### WHAT THIS TASK INVOLVES
Reproduce each of the records below word for word, keeping every line unchanged.

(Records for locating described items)

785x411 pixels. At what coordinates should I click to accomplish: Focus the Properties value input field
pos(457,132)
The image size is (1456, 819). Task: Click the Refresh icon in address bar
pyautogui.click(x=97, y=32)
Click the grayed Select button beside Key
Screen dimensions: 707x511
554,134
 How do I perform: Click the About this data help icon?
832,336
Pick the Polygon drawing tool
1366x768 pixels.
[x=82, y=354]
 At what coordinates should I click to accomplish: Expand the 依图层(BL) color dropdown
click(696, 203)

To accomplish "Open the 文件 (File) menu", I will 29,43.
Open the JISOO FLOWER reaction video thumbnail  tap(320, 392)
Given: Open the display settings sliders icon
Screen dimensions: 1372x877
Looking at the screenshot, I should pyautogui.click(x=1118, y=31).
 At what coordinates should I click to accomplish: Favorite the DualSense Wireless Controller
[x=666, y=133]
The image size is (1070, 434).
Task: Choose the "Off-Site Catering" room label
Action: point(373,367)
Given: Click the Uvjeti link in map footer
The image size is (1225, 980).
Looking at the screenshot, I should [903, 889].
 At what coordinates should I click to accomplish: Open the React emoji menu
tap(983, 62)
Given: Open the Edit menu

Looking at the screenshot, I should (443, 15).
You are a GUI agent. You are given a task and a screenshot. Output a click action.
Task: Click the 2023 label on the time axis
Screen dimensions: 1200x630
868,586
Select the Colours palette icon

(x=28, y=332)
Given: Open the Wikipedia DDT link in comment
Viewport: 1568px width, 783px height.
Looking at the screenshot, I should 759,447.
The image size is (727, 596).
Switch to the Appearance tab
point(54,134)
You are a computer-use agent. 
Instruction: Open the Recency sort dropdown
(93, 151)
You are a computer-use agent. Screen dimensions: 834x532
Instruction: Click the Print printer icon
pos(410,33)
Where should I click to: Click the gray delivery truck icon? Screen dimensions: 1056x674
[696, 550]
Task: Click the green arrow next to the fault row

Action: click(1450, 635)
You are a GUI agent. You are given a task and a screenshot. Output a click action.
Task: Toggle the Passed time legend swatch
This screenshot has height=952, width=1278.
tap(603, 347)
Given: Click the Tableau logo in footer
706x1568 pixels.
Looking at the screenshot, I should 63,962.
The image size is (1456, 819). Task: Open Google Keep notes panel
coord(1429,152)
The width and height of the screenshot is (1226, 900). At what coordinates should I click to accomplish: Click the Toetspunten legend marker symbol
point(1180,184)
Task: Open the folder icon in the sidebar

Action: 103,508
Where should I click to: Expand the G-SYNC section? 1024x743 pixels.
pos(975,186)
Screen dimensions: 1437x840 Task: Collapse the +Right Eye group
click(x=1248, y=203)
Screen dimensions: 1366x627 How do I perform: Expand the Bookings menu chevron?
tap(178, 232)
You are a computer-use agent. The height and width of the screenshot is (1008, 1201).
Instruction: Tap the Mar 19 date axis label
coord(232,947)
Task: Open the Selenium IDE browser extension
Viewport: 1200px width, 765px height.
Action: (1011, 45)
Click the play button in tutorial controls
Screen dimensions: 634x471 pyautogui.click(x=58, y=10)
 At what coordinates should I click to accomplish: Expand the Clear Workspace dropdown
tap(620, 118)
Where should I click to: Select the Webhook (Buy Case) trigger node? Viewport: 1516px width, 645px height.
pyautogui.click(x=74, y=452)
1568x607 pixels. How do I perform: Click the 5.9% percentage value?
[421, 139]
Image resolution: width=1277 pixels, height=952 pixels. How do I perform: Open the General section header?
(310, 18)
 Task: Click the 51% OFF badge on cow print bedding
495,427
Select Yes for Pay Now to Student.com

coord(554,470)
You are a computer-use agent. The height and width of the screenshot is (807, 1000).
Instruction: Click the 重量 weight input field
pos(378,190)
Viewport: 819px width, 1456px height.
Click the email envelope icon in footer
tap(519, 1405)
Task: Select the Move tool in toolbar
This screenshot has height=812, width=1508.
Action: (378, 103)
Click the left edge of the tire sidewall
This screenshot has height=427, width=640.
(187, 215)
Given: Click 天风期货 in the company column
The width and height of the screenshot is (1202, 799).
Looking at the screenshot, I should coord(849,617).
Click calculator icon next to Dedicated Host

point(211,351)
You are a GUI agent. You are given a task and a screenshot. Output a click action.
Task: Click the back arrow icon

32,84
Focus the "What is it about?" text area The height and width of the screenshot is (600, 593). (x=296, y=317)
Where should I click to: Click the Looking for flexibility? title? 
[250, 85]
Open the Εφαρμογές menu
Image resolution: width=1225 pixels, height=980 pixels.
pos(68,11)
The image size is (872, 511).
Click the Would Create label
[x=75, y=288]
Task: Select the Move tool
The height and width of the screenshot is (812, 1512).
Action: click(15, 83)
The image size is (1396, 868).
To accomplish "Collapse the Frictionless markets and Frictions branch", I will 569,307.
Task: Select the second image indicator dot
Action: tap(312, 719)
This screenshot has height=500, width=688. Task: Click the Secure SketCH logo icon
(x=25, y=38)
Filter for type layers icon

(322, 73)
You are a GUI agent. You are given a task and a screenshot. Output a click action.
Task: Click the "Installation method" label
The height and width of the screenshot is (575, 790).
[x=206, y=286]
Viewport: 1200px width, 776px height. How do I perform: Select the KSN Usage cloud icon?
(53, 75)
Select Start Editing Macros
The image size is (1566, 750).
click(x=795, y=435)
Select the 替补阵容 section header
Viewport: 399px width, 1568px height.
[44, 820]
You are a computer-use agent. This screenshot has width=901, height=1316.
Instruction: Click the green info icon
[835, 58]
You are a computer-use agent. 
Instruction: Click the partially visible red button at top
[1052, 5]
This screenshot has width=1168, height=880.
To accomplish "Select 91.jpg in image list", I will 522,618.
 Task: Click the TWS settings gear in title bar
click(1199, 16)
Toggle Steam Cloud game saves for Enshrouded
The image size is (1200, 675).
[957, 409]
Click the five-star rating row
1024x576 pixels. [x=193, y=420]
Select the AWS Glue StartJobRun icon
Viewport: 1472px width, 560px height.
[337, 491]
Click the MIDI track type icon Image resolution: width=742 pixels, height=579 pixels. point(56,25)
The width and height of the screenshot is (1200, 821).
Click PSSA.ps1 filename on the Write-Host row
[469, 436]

### WRITTEN SOLUTION
785x411 pixels. At what coordinates should I click to accomplish: Focus the Properties value input field
pos(457,132)
The image size is (1456, 819). Task: Click the Refresh icon in address bar
pyautogui.click(x=97, y=32)
Click the grayed Select button beside Key
Screen dimensions: 707x511
554,134
 How do I perform: Click the About this data help icon?
832,336
Pick the Polygon drawing tool
1366x768 pixels.
[x=82, y=354]
 At what coordinates should I click to accomplish: Expand the 依图层(BL) color dropdown
click(696, 203)

To accomplish "Open the 文件 (File) menu", I will 29,43.
Open the JISOO FLOWER reaction video thumbnail  tap(320, 392)
Given: Open the display settings sliders icon
Screen dimensions: 1372x877
Looking at the screenshot, I should pyautogui.click(x=1118, y=31).
 At what coordinates should I click to accomplish: Favorite the DualSense Wireless Controller
[x=666, y=133]
The image size is (1070, 434).
Task: Choose the "Off-Site Catering" room label
Action: point(373,367)
Given: Click the Uvjeti link in map footer
The image size is (1225, 980).
Looking at the screenshot, I should [903, 889].
 At what coordinates should I click to accomplish: Open the React emoji menu
tap(983, 62)
Given: Open the Edit menu

Looking at the screenshot, I should (443, 15).
You are a GUI agent. You are given a task and a screenshot. Output a click action.
Task: Click the 2023 label on the time axis
Screen dimensions: 1200x630
868,586
Select the Colours palette icon

(x=28, y=332)
Given: Open the Wikipedia DDT link in comment
Viewport: 1568px width, 783px height.
Looking at the screenshot, I should 759,447.
The image size is (727, 596).
Switch to the Appearance tab
point(54,134)
You are a computer-use agent. 
Instruction: Open the Recency sort dropdown
(93, 151)
You are a computer-use agent. Screen dimensions: 834x532
Instruction: Click the Print printer icon
pos(410,33)
Where should I click to: Click the gray delivery truck icon? Screen dimensions: 1056x674
[696, 550]
Task: Click the green arrow next to the fault row

Action: click(1450, 635)
You are a GUI agent. You are given a task and a screenshot. Output a click action.
Task: Toggle the Passed time legend swatch
This screenshot has height=952, width=1278.
tap(603, 347)
Given: Click the Tableau logo in footer
706x1568 pixels.
Looking at the screenshot, I should 63,962.
The image size is (1456, 819). Task: Open Google Keep notes panel
coord(1429,152)
The width and height of the screenshot is (1226, 900). At what coordinates should I click to accomplish: Click the Toetspunten legend marker symbol
point(1180,184)
Task: Open the folder icon in the sidebar

Action: 103,508
Where should I click to: Expand the G-SYNC section? 1024x743 pixels.
pos(975,186)
Screen dimensions: 1437x840 Task: Collapse the +Right Eye group
click(x=1248, y=203)
Screen dimensions: 1366x627 How do I perform: Expand the Bookings menu chevron?
tap(178, 232)
You are a computer-use agent. The height and width of the screenshot is (1008, 1201).
Instruction: Tap the Mar 19 date axis label
coord(232,947)
Task: Open the Selenium IDE browser extension
Viewport: 1200px width, 765px height.
Action: (1011, 45)
Click the play button in tutorial controls
Screen dimensions: 634x471 pyautogui.click(x=58, y=10)
 At what coordinates should I click to accomplish: Expand the Clear Workspace dropdown
tap(620, 118)
Where should I click to: Select the Webhook (Buy Case) trigger node? Viewport: 1516px width, 645px height.
pyautogui.click(x=74, y=452)
1568x607 pixels. How do I perform: Click the 5.9% percentage value?
[421, 139]
Image resolution: width=1277 pixels, height=952 pixels. How do I perform: Open the General section header?
(310, 18)
 Task: Click the 51% OFF badge on cow print bedding
495,427
Select Yes for Pay Now to Student.com

coord(554,470)
You are a computer-use agent. The height and width of the screenshot is (807, 1000).
Instruction: Click the 重量 weight input field
pos(378,190)
Viewport: 819px width, 1456px height.
Click the email envelope icon in footer
tap(519, 1405)
Task: Select the Move tool in toolbar
This screenshot has height=812, width=1508.
Action: (378, 103)
Click the left edge of the tire sidewall
This screenshot has height=427, width=640.
(187, 215)
Given: Click 天风期货 in the company column
The width and height of the screenshot is (1202, 799).
Looking at the screenshot, I should coord(849,617).
Click calculator icon next to Dedicated Host

point(211,351)
You are a GUI agent. You are given a task and a screenshot. Output a click action.
Task: Click the back arrow icon

32,84
Focus the "What is it about?" text area The height and width of the screenshot is (600, 593). (x=296, y=317)
Where should I click to: Click the Looking for flexibility? title? 
[250, 85]
Open the Εφαρμογές menu
Image resolution: width=1225 pixels, height=980 pixels.
pos(68,11)
The image size is (872, 511).
Click the Would Create label
[x=75, y=288]
Task: Select the Move tool
The height and width of the screenshot is (812, 1512).
Action: click(15, 83)
The image size is (1396, 868).
To accomplish "Collapse the Frictionless markets and Frictions branch", I will 569,307.
Task: Select the second image indicator dot
Action: tap(312, 719)
This screenshot has height=500, width=688. Task: Click the Secure SketCH logo icon
(x=25, y=38)
Filter for type layers icon

(322, 73)
You are a GUI agent. You are given a task and a screenshot. Output a click action.
Task: Click the "Installation method" label
The height and width of the screenshot is (575, 790).
[x=206, y=286]
Viewport: 1200px width, 776px height. How do I perform: Select the KSN Usage cloud icon?
(53, 75)
Select Start Editing Macros
The image size is (1566, 750).
click(x=795, y=435)
Select the 替补阵容 section header
Viewport: 399px width, 1568px height.
[44, 820]
You are a computer-use agent. This screenshot has width=901, height=1316.
Instruction: Click the green info icon
[835, 58]
You are a computer-use agent. 
Instruction: Click the partially visible red button at top
[1052, 5]
This screenshot has width=1168, height=880.
To accomplish "Select 91.jpg in image list", I will 522,618.
 Task: Click the TWS settings gear in title bar
click(1199, 16)
Toggle Steam Cloud game saves for Enshrouded
The image size is (1200, 675).
[957, 409]
Click the five-star rating row
1024x576 pixels. [x=193, y=420]
Select the AWS Glue StartJobRun icon
Viewport: 1472px width, 560px height.
[337, 491]
Click the MIDI track type icon Image resolution: width=742 pixels, height=579 pixels. point(56,25)
The width and height of the screenshot is (1200, 821).
Click PSSA.ps1 filename on the Write-Host row
[469, 436]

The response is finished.